住宅・不動産バブル再来の足音
現在、住宅・不動産価格が世界で上昇基調にあります。コロナ禍であらゆる状況に変化が出ているということが背景にあります。記録的低水準の住宅ローン金利と新型コロナウイルスのパンデミックで、リモートワーク用に広めの住宅を希望する動きに後押しされています。
金融機関は住宅ローンには力を入れやすく、働き方に変化が見られる可能性のある業種で、働く人にとってはアフターコロナを見据えて、郊外などより価格が安い地域へと広げる動きも出ています。何よりも今回は、世界的な金融緩和も後押しになっています。
世界の住宅事情
世界で住宅や不動産の価格が上昇しています。英不動産コンサルティング企業ナイト・フランクによると、分析対象となった56の国・地域のうち昨年住宅価格が上昇したのは89%で、増加率は平均5.6%、世界の住宅価格は現在、ここ3年ほどで最高の伸びを示しています。
米国
国内の物件のほぼ半数が市場に出てから1週間以内に売れるという記録的なペースです。
ニュージーランド(NZ)
NZ準備銀行(中央銀行)が、一部の住宅ローンに関する規制案を検討している状態です。住宅価格が1年で23%上昇しています。
トルコ
2019年第4四半期から2020年第4四半期の間に住宅価格が約30%上昇
一方欧州ではこのような傾向ではなく、イタリアは1%成長しスペインは2%低下するなど、南欧では比較的停滞した状態が続いています。
木材価格からわかる住宅需要
興味深いのが、材木先物のチャートです。高騰ぶりを、コロナショックといわれた2020年3月末以降に見せています。約4倍以上の価格となっており、木材の需給バランスが崩れつつあります。

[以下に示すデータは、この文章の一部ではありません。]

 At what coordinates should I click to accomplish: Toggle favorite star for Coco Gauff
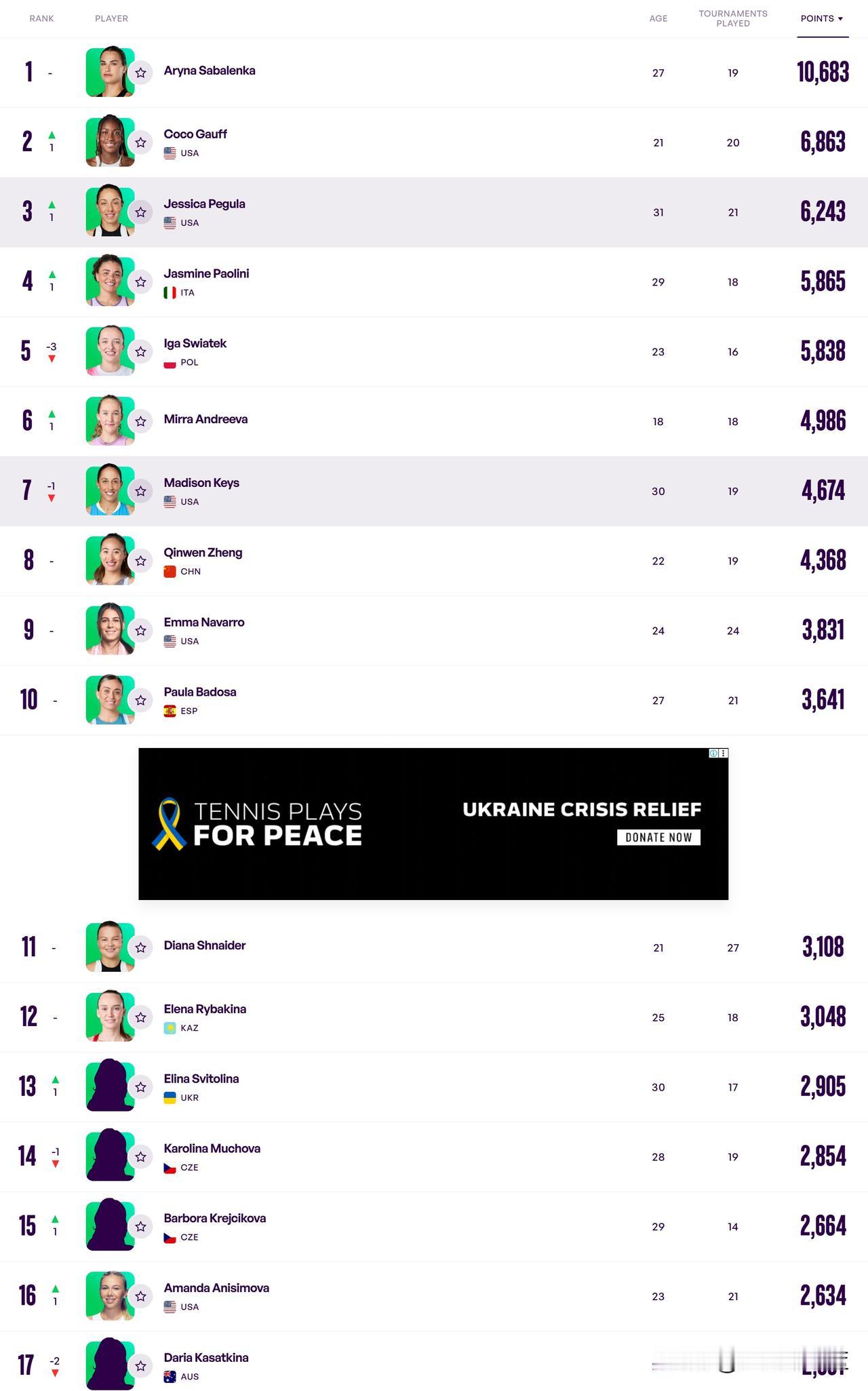140,142
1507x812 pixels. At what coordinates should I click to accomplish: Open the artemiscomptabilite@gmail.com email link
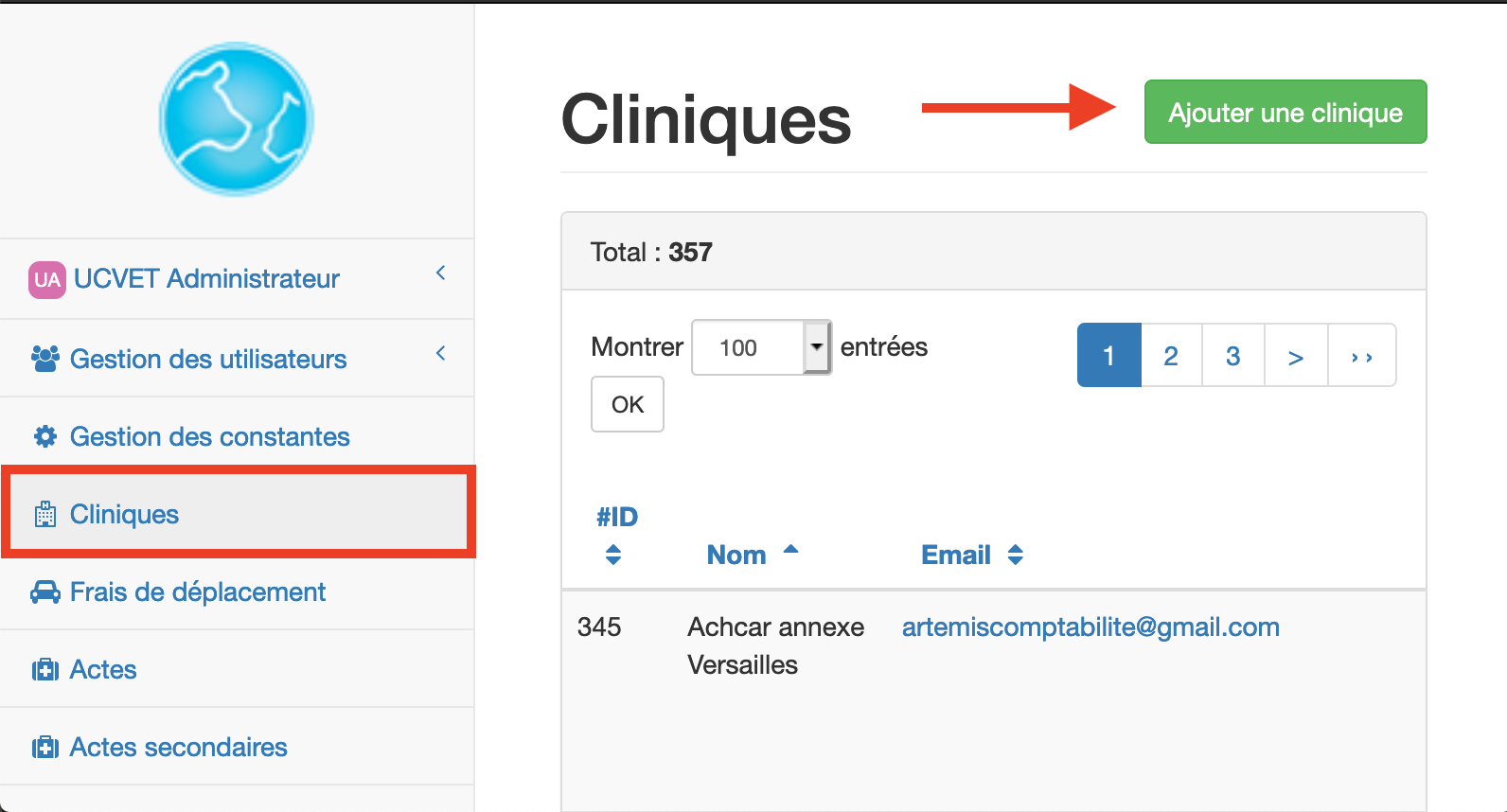(1090, 627)
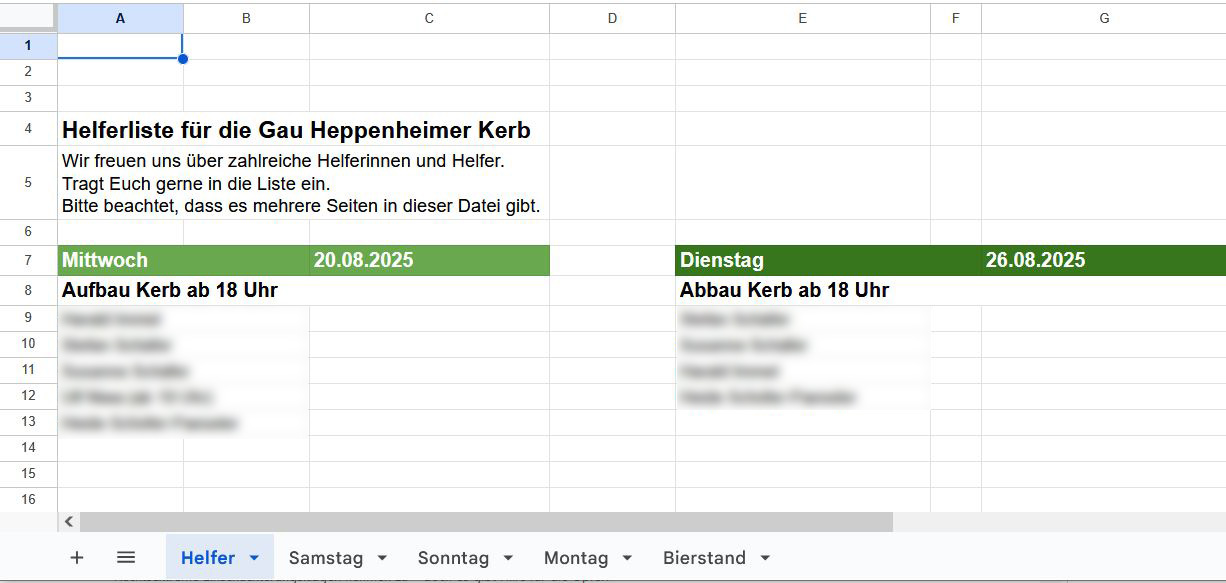This screenshot has height=583, width=1226.
Task: Open the Montag tab dropdown arrow
Action: [627, 558]
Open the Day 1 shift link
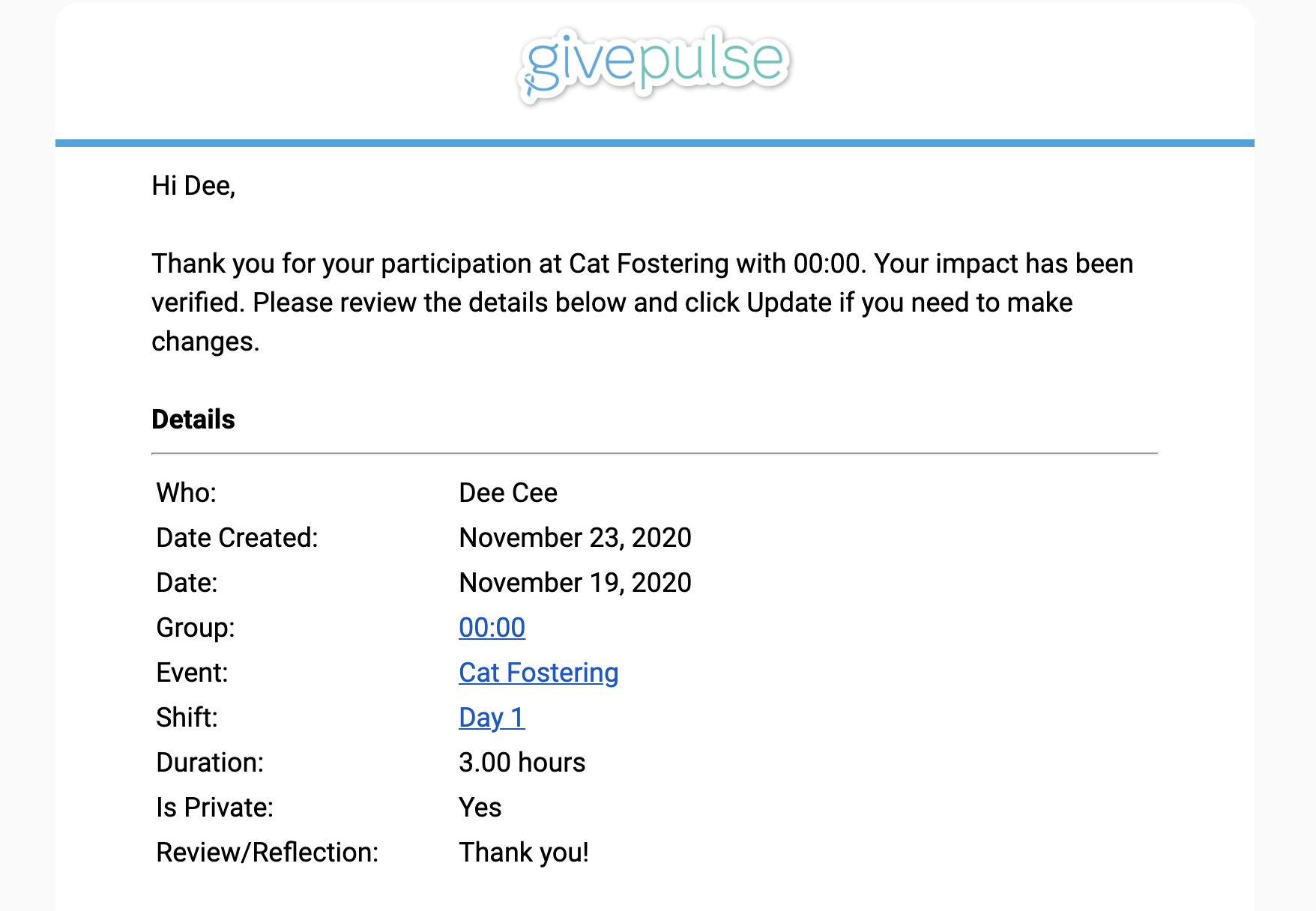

「そもそも木材を調達できない」という状況が表面化しつつあります。この木材価格の高騰の背景には建築需要で、木材が求められている一方、カナダでは松くい虫の被害による構造的な供給キャパの減少や中国の木材需要の急増もあります。
材木先物価格が急騰。
これ月足レベル。住宅がバブリー。 pic.twitter.com/FLv7EdY4AZ
— はたなか@投資道 (@hatanaka_angou) April 14, 2021
日本にも影響が出ており、足元ではコンテナ不足によってヨーロッパからの集成材が日本に入ってこないという状況が表面化していて、国内でも値上げが起こっています。
日本経済新聞引用(2021.3.12)
米松製材品最大手の中国木材(広島県呉市)は住宅の梁(はり)や柱に使う米松製材品などを3月1日受注分から1立方メートル3千~6千円値上げした。値上げは昨年12月中旬以来約2カ月半ぶり。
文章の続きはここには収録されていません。